Synchronizing Art to a Sound Recording: Do Financial Incentives Demotivate Creativity and Problem Solving?

HT to Mike Masnick of Techdirt.  Not only is Dan Pink's video by RSA Animate (embedded below) thought-provoking and relevant to whether or not money stimulates creative activity.  It is also relevant to the core purpose of the Copyright Act and arguments raised in defense of draconian copyright: whether or if financial incentives stimulate creativity.  Studies by the Federal Reserve and MIT raise the question of whether financial incentives actually decrease creativity.

Anyone trying to get more productivity out of an organization without spending more money ought to take these studies very seriously.

Far Copyleft folks see copyrighted works as mere free raw materials for creating new works.  The far Copyright folks see a copyrighted work as a sacred, inviolable and untouchable iconic thing that may only be accessed when, how, for how long and as often as the copyright owner dictates.
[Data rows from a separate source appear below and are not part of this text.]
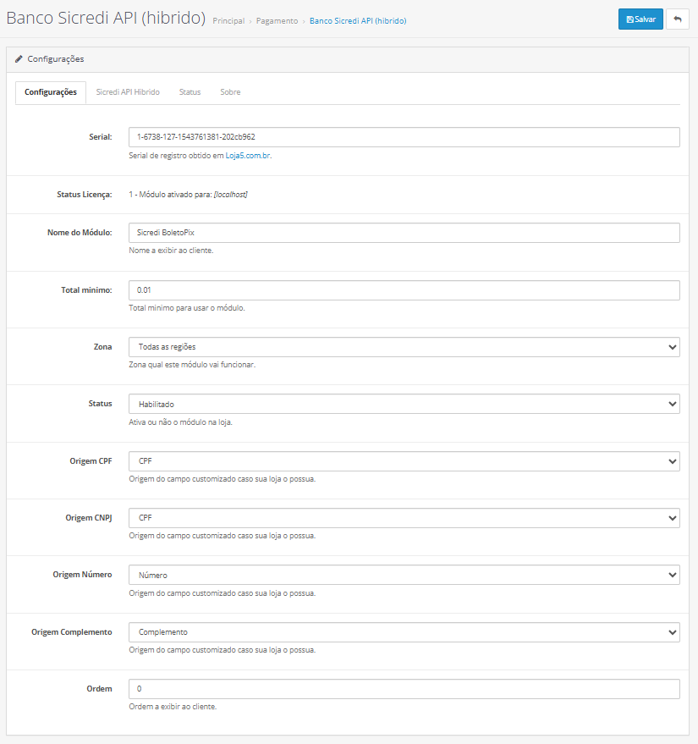Image resolution: width=698 pixels, height=744 pixels.
Task: Switch to the Sicredi API Híbrido tab
Action: click(128, 92)
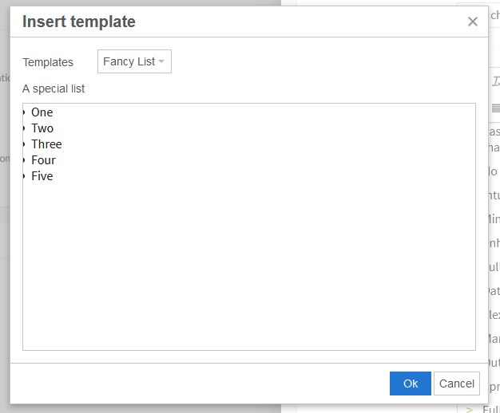Click the justify align icon behind dialog

click(x=495, y=108)
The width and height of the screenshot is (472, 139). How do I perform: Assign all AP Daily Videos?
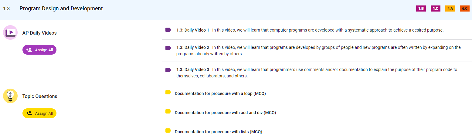coord(39,50)
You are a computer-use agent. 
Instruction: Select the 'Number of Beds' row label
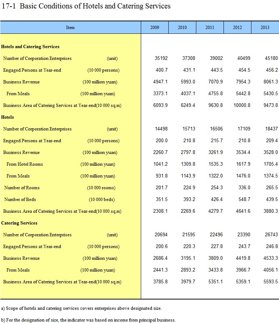(x=20, y=200)
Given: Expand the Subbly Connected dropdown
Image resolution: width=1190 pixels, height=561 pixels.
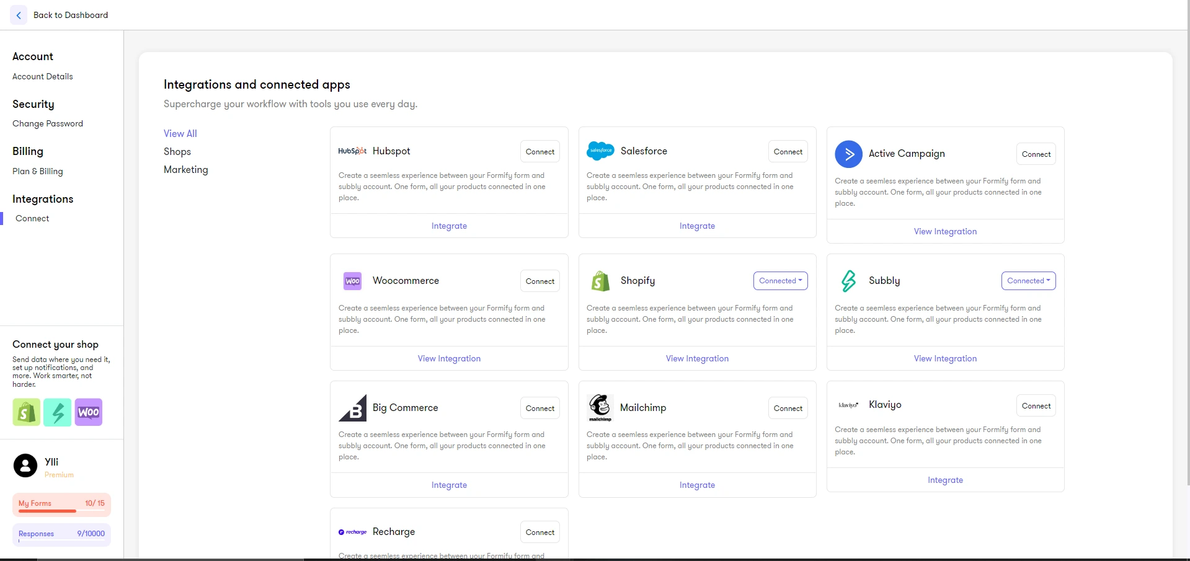Looking at the screenshot, I should coord(1028,281).
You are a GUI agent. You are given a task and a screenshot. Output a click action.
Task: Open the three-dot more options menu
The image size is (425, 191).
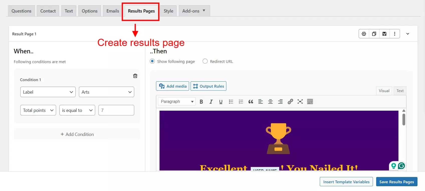click(395, 34)
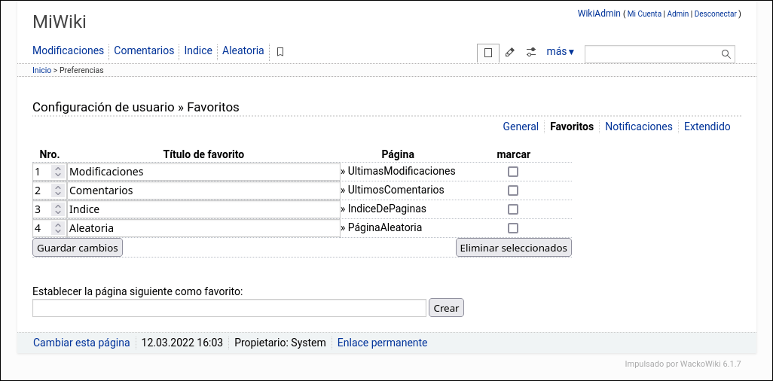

Far Copyright folks see a copyright as a complete monopoly from which windfall profits are to be extracted every time a new technology emerges to make a consumer's old licensed copy of a work obsolete or every time a consumer wants to use or dispose of the copy as he or she sees fit. The first sale doctrine lets us resell a car we've purchased without paying the manufacturer. Restraints on the alienation of property are disfavored in the common law because this blocks free economic activity.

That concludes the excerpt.